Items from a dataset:
---------------

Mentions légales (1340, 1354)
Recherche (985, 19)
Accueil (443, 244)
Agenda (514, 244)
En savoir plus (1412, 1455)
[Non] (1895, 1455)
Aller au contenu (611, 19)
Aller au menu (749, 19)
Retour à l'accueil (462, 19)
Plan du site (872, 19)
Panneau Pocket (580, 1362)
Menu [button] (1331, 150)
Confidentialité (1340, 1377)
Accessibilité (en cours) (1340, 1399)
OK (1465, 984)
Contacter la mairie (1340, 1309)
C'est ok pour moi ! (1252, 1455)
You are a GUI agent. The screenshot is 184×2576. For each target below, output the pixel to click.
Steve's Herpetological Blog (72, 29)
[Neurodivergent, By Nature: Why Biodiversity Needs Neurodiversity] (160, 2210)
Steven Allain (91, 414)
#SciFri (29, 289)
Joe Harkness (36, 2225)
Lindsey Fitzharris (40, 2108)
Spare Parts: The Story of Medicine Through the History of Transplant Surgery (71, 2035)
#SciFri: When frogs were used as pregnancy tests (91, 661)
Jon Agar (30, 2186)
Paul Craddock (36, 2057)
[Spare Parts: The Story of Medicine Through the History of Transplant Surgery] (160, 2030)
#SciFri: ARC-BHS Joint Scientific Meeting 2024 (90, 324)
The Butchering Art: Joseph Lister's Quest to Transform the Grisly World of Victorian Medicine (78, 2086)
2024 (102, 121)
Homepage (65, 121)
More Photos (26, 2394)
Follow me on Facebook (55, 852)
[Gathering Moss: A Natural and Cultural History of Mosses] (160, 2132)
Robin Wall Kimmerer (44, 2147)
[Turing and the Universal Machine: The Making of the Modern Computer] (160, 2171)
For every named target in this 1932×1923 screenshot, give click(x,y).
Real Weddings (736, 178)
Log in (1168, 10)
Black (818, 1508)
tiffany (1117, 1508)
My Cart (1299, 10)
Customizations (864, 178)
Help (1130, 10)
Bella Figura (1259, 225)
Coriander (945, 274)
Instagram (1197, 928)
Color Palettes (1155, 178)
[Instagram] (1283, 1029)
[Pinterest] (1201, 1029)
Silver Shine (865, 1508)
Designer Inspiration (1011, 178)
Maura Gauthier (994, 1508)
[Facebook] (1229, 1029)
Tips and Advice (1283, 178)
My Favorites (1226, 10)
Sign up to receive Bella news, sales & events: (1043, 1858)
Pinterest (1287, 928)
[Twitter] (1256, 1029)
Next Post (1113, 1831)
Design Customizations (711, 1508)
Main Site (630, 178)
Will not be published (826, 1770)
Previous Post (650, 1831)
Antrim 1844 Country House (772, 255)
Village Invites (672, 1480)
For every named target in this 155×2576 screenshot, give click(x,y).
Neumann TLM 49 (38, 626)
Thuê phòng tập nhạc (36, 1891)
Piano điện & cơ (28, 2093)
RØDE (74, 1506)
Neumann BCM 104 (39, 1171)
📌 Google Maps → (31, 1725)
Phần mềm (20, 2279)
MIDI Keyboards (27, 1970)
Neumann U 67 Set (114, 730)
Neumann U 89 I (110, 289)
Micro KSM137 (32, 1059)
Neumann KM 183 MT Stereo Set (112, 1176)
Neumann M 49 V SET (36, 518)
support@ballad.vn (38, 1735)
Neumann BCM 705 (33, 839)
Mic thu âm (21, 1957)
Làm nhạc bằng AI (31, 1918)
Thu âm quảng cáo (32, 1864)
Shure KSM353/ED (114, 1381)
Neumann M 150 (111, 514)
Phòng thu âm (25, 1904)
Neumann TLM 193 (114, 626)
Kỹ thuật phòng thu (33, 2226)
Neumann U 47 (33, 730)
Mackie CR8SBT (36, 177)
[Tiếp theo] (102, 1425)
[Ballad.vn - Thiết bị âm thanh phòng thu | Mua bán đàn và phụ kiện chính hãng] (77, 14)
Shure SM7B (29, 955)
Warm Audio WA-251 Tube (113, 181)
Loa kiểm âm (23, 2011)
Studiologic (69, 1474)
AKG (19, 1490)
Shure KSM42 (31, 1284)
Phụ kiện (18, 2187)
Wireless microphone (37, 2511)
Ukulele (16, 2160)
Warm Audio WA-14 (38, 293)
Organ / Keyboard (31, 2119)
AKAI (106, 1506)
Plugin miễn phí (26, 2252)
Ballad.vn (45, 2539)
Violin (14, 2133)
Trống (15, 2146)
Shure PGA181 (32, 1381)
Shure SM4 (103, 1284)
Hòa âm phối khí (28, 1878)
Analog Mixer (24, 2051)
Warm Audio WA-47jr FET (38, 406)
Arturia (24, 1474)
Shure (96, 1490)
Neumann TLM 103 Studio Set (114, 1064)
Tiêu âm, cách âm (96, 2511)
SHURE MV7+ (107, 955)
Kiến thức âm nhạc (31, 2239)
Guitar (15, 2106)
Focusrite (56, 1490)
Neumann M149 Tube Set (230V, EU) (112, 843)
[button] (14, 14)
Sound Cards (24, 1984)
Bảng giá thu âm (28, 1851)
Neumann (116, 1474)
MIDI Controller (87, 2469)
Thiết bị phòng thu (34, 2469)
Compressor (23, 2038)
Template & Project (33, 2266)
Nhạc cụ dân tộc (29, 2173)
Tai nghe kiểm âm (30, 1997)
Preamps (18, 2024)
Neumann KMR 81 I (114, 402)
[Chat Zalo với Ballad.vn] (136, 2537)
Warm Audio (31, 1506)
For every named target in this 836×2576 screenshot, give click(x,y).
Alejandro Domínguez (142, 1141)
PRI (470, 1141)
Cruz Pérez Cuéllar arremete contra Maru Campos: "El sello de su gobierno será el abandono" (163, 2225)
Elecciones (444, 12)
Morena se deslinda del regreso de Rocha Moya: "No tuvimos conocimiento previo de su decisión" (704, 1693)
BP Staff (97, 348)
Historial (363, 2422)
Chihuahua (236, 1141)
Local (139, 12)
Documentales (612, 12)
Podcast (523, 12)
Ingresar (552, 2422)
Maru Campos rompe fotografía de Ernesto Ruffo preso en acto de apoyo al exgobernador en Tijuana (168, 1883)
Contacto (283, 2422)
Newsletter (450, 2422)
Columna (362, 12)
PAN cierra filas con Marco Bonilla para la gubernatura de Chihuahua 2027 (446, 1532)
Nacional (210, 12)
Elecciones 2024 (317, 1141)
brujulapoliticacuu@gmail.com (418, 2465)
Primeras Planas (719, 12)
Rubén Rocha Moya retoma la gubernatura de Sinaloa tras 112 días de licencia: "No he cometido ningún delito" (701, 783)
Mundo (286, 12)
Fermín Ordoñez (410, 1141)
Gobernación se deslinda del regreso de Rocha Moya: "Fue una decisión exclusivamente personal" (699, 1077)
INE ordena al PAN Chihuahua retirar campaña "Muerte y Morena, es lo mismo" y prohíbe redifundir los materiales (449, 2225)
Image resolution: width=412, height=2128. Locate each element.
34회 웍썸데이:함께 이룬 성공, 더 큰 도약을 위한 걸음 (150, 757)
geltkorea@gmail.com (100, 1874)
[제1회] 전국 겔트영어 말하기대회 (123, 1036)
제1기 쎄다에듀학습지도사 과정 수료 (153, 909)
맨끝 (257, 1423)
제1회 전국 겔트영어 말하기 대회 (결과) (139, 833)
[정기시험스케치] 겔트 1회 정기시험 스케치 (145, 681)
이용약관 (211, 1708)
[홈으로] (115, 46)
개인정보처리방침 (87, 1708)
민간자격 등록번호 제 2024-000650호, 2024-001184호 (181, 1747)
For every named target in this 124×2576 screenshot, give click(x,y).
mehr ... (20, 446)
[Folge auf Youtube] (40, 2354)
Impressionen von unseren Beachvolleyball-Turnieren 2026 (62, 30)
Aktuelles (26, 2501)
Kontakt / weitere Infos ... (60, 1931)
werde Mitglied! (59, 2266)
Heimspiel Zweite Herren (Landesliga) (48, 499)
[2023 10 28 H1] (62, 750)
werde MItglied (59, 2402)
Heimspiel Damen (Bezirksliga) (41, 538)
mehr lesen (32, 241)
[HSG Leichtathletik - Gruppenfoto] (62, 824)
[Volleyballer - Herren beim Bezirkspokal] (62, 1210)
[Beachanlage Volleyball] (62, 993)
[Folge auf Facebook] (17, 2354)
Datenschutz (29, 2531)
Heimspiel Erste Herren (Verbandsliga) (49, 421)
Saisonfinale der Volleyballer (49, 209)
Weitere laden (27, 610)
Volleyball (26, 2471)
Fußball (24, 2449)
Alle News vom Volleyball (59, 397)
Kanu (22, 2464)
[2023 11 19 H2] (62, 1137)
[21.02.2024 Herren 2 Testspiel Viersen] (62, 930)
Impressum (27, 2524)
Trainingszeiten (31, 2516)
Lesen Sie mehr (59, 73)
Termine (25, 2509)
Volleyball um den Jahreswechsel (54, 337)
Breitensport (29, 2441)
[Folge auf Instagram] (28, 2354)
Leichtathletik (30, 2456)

---------------

## [WHAT YOU ARE ASKED TO DO]
The range runs from the line above containing "My Cart (1299, 10)" to the line containing "Shure SM7B (29, 955)", inclusive. Restate those lines word for word and no others.

## [YOUR SOLUTION]
My Cart (1299, 10)
Customizations (864, 178)
Help (1130, 10)
Bella Figura (1259, 225)
Coriander (945, 274)
Instagram (1197, 928)
Color Palettes (1155, 178)
[Instagram] (1283, 1029)
[Pinterest] (1201, 1029)
Silver Shine (865, 1508)
Designer Inspiration (1011, 178)
Maura Gauthier (994, 1508)
[Facebook] (1229, 1029)
Tips and Advice (1283, 178)
My Favorites (1226, 10)
Sign up to receive Bella news, sales & events: (1043, 1858)
Pinterest (1287, 928)
[Twitter] (1256, 1029)
Next Post (1113, 1831)
Design Customizations (711, 1508)
Main Site (630, 178)
Will not be published (826, 1770)
Previous Post (650, 1831)
Antrim 1844 Country House (772, 255)
Village Invites (672, 1480)
For every named target in this 155×2576 screenshot, give click(x,y).
Neumann TLM 49 (38, 626)
Thuê phòng tập nhạc (36, 1891)
Piano điện & cơ (28, 2093)
RØDE (74, 1506)
Neumann BCM 104 (39, 1171)
📌 Google Maps → (31, 1725)
Phần mềm (20, 2279)
MIDI Keyboards (27, 1970)
Neumann U 67 Set (114, 730)
Neumann U 89 I (110, 289)
Micro KSM137 (32, 1059)
Neumann KM 183 MT Stereo Set (112, 1176)
Neumann M 49 V SET (36, 518)
support@ballad.vn (38, 1735)
Neumann BCM 705 (33, 839)
Mic thu âm (21, 1957)
Làm nhạc bằng AI (31, 1918)
Thu âm quảng cáo (32, 1864)
Shure KSM353/ED (114, 1381)
Neumann M 150 (111, 514)
Phòng thu âm (25, 1904)
Neumann TLM 193 (114, 626)
Kỹ thuật phòng thu (33, 2226)
Neumann U 47 (33, 730)
Mackie CR8SBT (36, 177)
[Tiếp theo] (102, 1425)
[Ballad.vn - Thiết bị âm thanh phòng thu | Mua bán đàn và phụ kiện chính hãng] (77, 14)
Shure SM7B (29, 955)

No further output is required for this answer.